#### WHAT YOU ARE ASKED TO DO:
Using the material below, return exactly the lines between the one holding "You are a GUI" and the one holding "1372x871 pixels.", inclusive, and no others.

#### DATASET RECORDS:
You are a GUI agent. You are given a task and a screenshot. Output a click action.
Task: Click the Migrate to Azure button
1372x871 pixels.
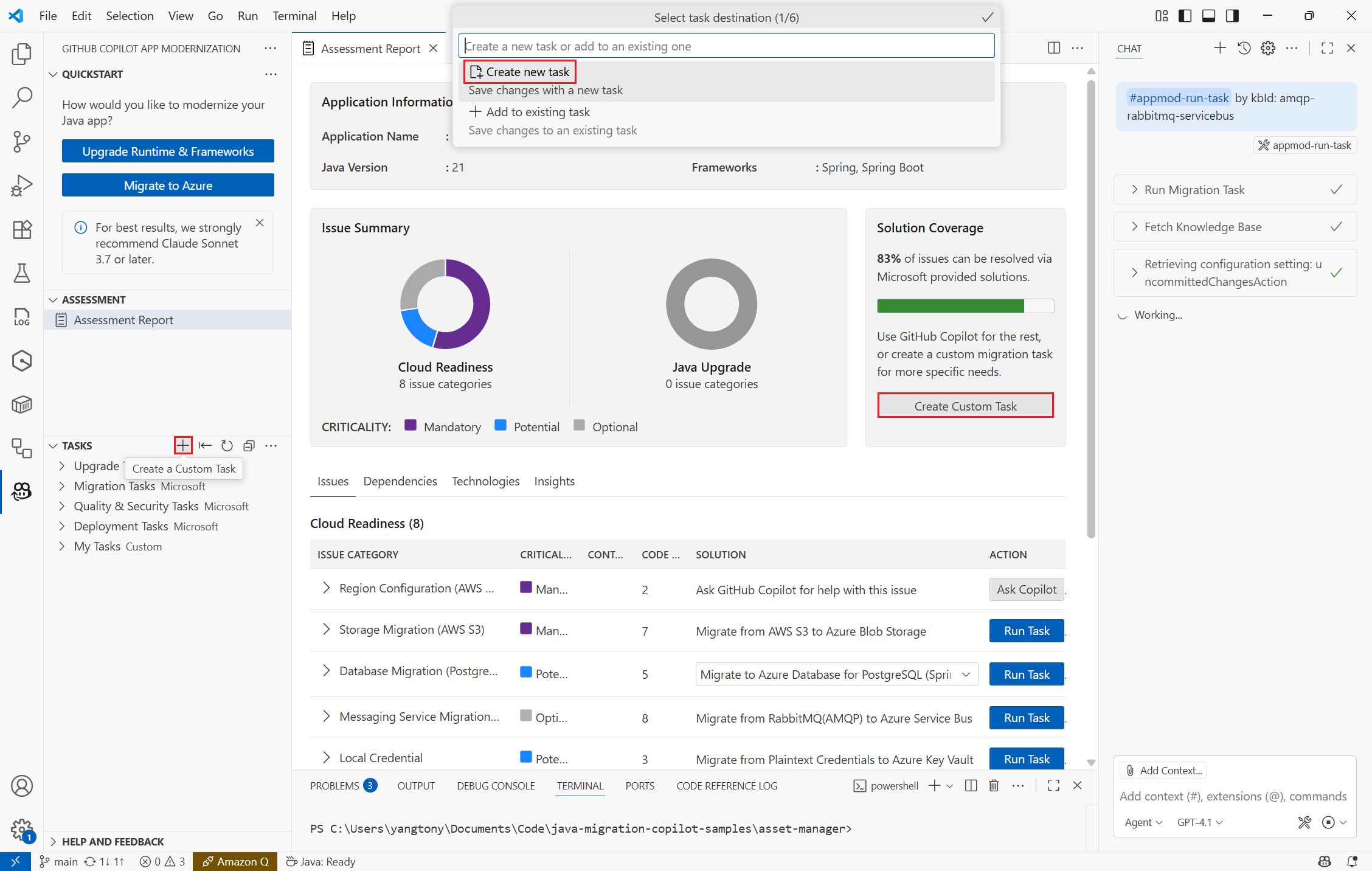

...

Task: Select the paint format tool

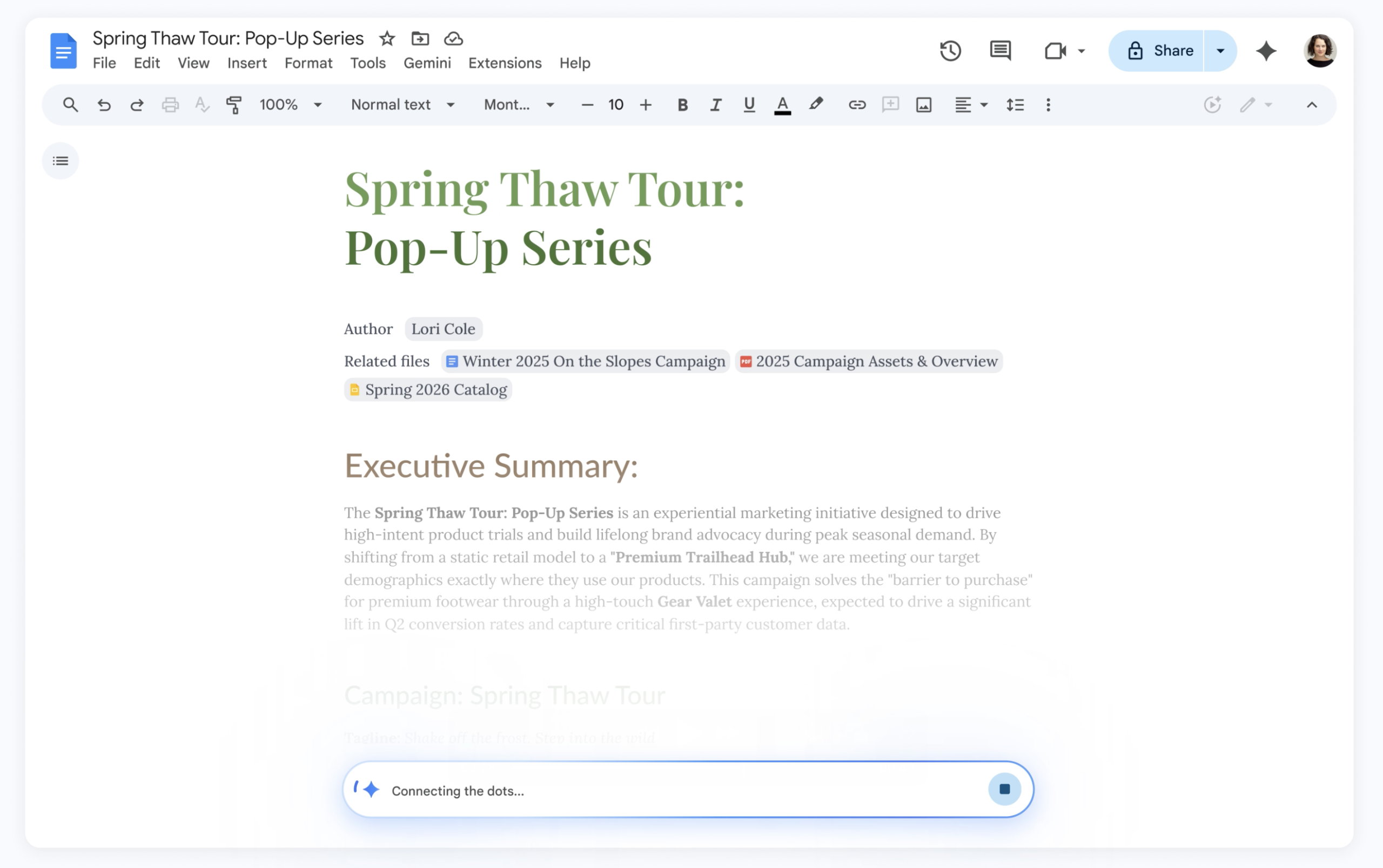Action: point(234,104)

--

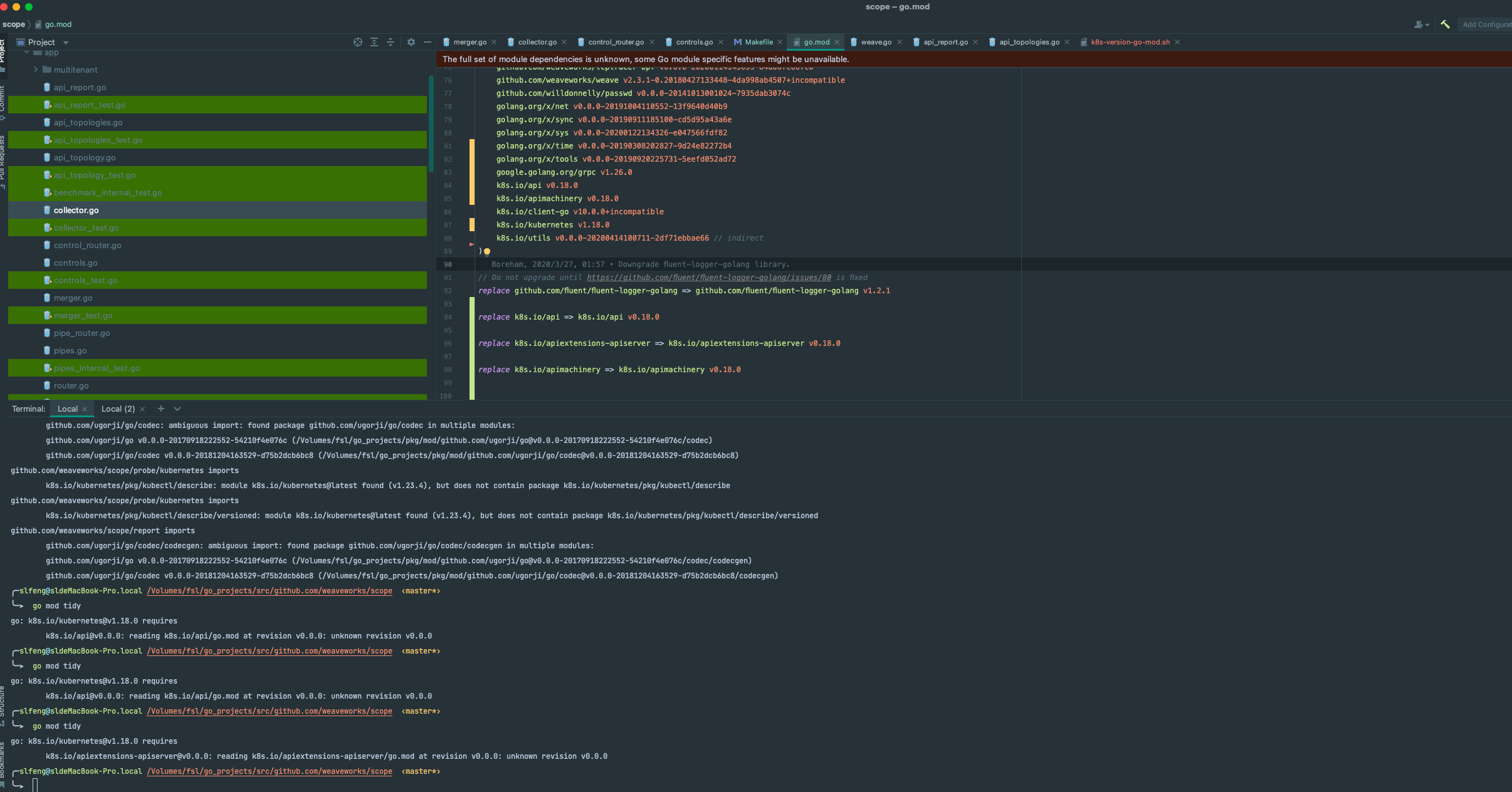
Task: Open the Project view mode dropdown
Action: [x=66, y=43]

#### WRITTEN ANSWER:
You are a GUI agent. You are given a task and a screenshot. Output a click action.
Task: Click the Migrate to Azure button
1372x871 pixels.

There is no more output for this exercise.